▸ **What the exercise asks**
Copy out the data from the line containing "Image resolution: width=1189" to its last line, exactly. No pictures.

(The records begins)

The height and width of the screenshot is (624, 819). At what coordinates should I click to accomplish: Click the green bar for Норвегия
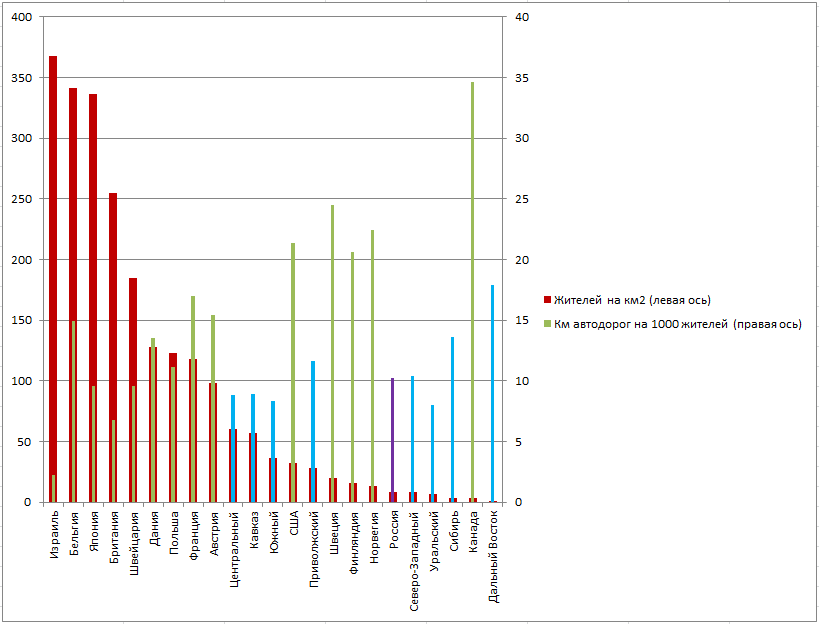(x=373, y=350)
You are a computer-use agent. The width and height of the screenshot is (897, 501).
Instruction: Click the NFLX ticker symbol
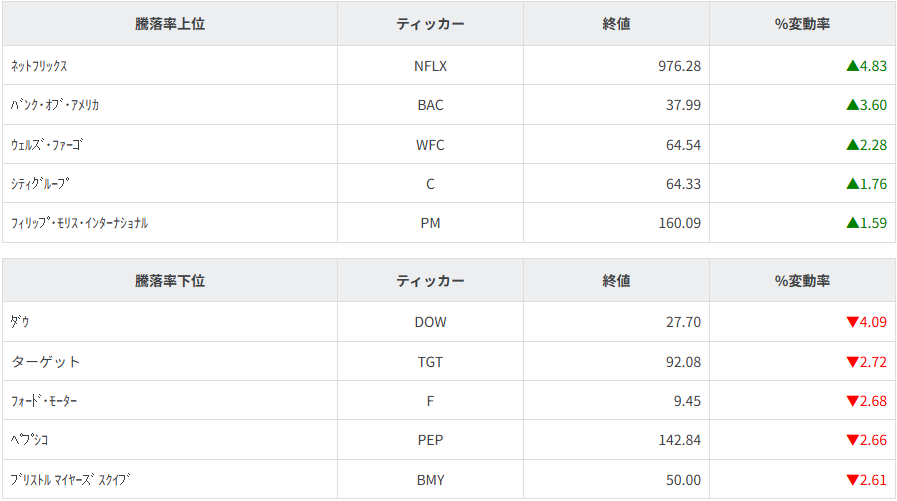click(430, 66)
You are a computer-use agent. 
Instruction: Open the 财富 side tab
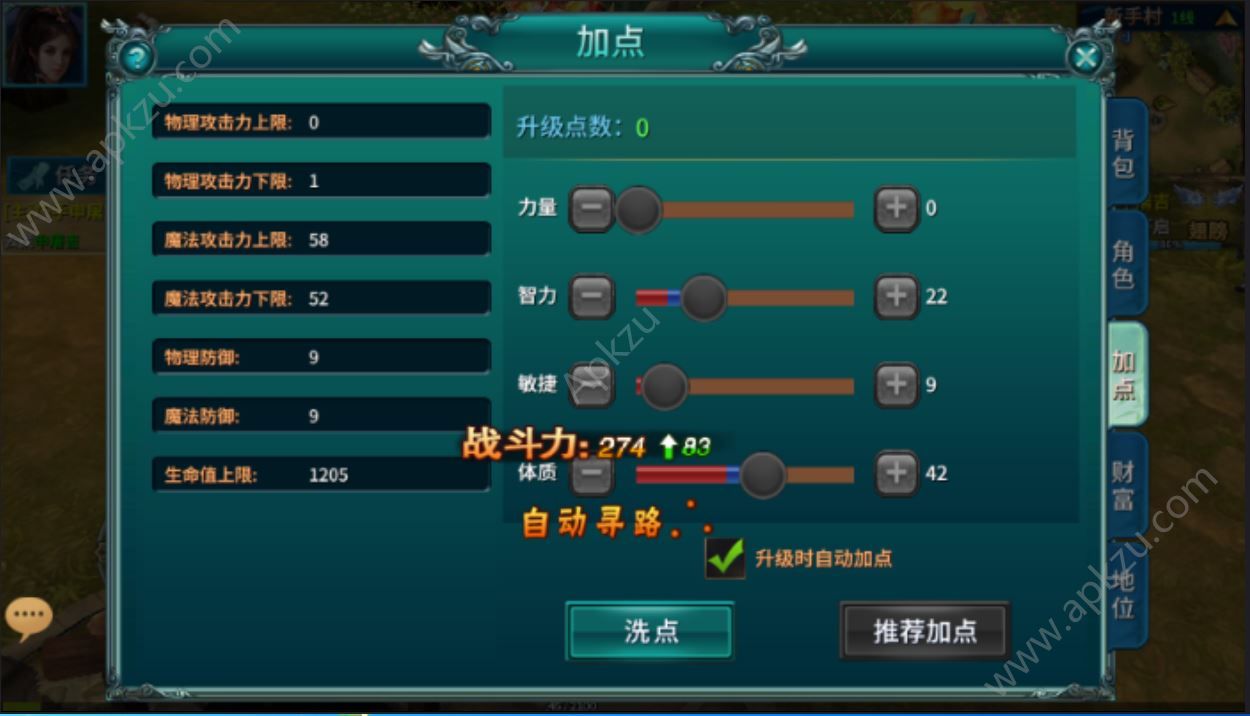1126,485

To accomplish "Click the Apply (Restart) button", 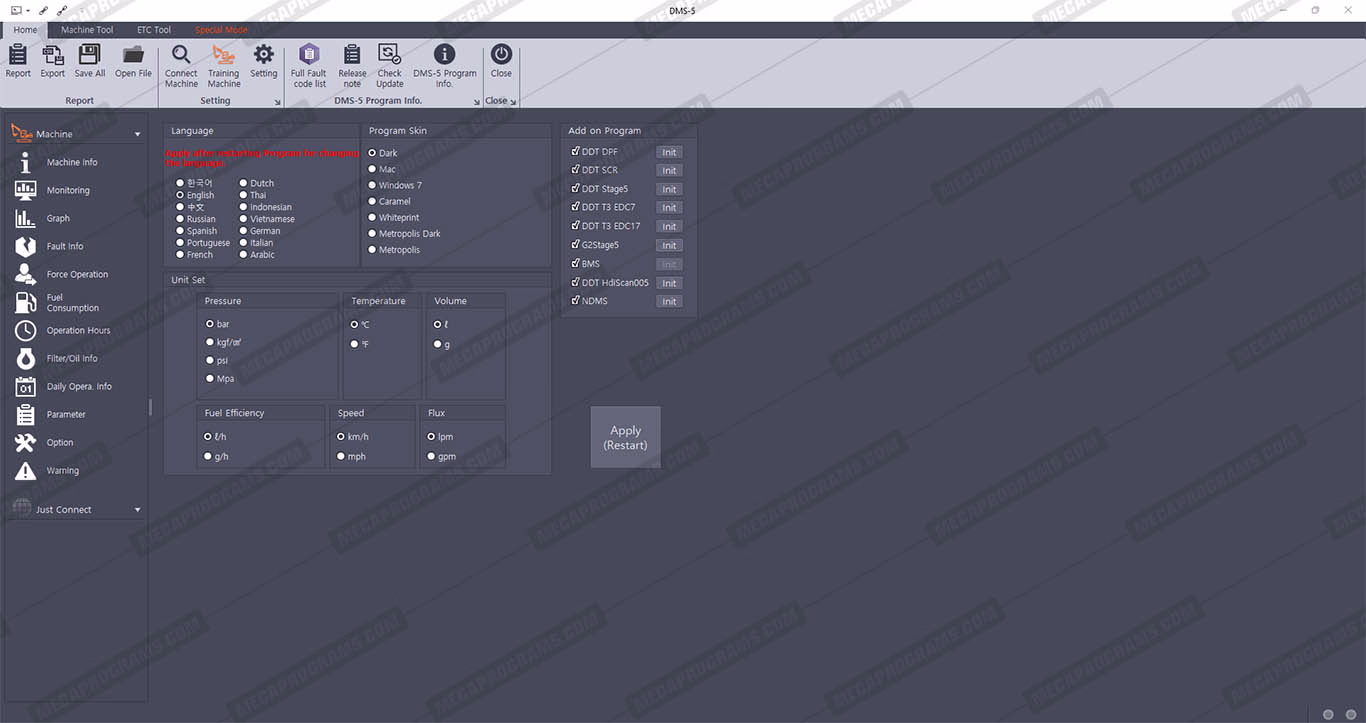I will click(x=625, y=437).
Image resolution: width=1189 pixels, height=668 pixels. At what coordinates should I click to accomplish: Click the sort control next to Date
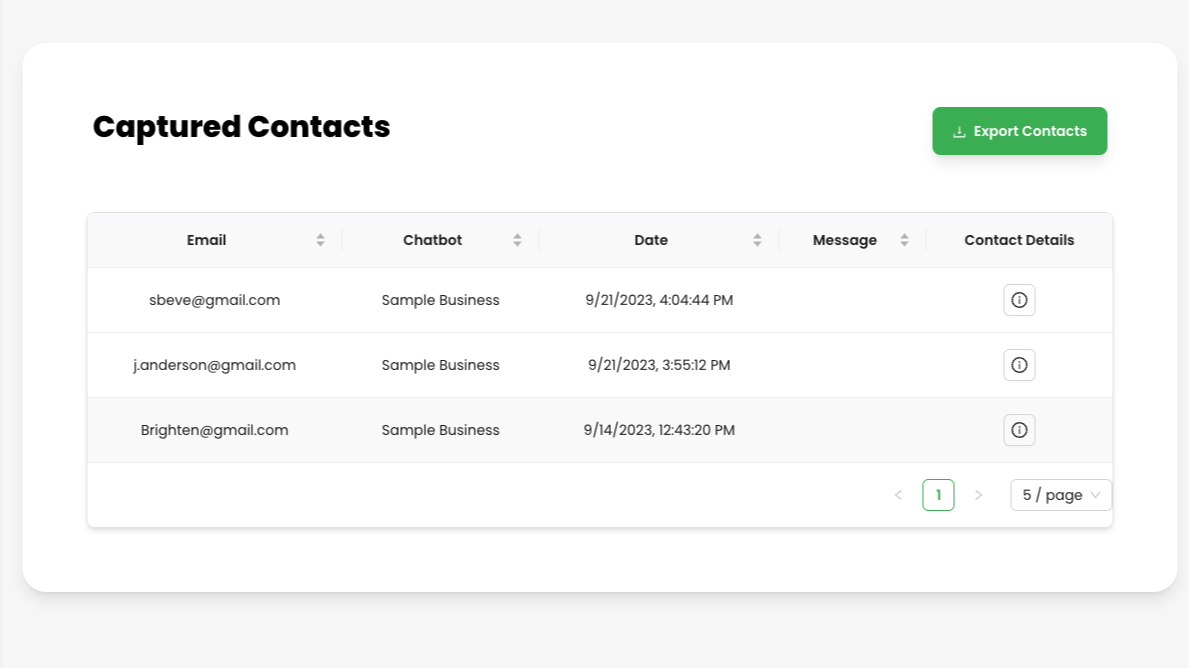(757, 239)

(The records ends)

▸ **Written reply**
Image resolution: width=1189 pixels, height=668 pixels. At what coordinates should I click to accomplish: Click the sort control next to Date
(757, 239)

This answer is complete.